Task item. Write only how many lines in this data include "computer".
----------
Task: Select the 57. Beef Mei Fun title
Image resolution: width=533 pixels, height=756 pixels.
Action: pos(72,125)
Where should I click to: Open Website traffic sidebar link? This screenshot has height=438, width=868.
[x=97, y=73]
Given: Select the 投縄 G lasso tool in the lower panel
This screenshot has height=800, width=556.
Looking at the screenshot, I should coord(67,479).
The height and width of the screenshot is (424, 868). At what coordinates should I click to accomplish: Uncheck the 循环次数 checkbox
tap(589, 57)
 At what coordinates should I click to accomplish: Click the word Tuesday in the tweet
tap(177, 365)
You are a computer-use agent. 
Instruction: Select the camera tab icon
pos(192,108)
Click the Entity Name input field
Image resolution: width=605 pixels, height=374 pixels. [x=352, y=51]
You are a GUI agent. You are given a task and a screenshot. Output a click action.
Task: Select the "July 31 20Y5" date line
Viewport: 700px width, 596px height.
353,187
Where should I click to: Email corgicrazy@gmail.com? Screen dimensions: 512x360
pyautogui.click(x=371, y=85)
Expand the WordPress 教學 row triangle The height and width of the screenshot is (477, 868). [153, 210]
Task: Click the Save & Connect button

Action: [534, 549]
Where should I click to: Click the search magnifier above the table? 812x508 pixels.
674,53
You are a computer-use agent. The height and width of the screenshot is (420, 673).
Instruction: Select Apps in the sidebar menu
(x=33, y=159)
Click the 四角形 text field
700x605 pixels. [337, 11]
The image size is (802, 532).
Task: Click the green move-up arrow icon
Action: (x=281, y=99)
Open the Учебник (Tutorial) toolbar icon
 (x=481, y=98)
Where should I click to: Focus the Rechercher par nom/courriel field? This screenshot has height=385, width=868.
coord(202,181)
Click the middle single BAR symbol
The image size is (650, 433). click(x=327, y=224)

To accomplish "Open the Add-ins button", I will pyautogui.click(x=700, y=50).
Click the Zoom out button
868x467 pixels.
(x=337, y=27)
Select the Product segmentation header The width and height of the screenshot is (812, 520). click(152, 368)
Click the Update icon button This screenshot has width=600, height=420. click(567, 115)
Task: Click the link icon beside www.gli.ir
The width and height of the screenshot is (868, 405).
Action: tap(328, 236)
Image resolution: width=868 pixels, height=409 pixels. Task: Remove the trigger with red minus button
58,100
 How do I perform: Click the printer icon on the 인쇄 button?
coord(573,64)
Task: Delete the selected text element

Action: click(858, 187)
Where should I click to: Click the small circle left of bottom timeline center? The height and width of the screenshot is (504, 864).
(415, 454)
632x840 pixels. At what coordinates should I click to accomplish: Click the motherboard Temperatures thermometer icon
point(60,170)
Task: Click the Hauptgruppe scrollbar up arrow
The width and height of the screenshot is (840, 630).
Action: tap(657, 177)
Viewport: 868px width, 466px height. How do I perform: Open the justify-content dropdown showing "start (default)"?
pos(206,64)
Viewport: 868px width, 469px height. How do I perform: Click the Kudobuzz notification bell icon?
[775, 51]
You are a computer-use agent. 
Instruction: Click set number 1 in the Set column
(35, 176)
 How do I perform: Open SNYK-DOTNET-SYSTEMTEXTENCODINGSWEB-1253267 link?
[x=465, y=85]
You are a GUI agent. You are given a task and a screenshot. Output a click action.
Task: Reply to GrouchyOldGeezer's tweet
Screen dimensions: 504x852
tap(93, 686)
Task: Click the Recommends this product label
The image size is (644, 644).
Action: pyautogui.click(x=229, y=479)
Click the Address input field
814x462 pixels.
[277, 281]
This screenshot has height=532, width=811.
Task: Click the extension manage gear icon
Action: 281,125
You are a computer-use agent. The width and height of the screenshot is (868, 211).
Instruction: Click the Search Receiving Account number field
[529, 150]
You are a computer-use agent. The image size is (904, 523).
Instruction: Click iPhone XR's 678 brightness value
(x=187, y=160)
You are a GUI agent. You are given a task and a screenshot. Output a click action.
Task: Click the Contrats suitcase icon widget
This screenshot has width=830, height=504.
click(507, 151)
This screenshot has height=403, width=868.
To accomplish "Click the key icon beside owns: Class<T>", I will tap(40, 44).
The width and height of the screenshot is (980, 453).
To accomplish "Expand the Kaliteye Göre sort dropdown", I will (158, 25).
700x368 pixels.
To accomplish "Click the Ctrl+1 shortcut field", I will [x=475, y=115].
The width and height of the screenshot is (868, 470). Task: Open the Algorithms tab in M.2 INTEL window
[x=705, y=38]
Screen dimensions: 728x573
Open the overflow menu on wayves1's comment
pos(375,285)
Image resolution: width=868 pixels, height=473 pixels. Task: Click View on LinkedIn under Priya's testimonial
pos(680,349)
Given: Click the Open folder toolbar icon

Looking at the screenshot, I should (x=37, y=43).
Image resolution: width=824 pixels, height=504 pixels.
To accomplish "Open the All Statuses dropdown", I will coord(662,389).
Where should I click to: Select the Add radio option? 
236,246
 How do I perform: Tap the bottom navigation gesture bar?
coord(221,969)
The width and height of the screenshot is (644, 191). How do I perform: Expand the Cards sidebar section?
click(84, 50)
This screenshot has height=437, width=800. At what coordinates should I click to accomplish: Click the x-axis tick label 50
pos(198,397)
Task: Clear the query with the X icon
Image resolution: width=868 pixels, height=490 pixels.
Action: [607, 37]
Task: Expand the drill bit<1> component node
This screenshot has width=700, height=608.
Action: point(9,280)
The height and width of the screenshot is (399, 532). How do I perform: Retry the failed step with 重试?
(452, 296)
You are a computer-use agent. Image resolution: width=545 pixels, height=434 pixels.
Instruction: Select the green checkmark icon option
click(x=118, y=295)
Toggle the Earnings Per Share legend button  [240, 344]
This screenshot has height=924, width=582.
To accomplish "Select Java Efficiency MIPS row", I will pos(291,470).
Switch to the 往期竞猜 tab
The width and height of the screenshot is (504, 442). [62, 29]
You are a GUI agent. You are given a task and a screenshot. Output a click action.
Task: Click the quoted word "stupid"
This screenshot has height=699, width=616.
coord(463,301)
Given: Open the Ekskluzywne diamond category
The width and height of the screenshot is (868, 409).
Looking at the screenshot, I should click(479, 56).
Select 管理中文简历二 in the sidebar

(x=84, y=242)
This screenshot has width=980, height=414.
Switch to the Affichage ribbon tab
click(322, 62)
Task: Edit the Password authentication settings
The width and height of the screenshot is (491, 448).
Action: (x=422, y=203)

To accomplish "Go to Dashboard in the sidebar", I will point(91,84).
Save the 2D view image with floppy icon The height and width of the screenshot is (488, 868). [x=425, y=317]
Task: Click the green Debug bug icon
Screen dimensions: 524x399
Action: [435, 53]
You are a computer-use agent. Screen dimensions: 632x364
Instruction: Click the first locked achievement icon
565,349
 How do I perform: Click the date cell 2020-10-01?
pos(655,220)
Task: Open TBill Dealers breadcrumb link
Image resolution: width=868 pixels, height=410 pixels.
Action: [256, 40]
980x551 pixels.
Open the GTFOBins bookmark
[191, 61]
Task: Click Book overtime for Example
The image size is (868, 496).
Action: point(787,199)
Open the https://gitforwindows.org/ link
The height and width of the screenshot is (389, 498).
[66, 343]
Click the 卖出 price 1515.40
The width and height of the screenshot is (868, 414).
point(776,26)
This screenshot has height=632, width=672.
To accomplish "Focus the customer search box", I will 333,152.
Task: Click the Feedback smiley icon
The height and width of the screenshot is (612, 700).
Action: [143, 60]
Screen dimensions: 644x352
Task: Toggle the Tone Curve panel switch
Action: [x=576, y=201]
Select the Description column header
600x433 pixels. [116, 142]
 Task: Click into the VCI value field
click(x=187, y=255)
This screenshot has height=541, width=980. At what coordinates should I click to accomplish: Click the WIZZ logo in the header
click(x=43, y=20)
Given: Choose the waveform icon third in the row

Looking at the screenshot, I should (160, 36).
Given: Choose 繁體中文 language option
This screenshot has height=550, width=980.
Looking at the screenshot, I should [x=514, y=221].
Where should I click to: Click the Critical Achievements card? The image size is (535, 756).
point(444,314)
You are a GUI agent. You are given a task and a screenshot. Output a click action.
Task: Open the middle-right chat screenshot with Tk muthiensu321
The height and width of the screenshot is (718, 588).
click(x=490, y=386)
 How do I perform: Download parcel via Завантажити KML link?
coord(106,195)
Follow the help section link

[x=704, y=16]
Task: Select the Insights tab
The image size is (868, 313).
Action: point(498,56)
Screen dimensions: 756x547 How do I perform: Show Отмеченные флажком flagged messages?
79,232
----------
Task solution. 7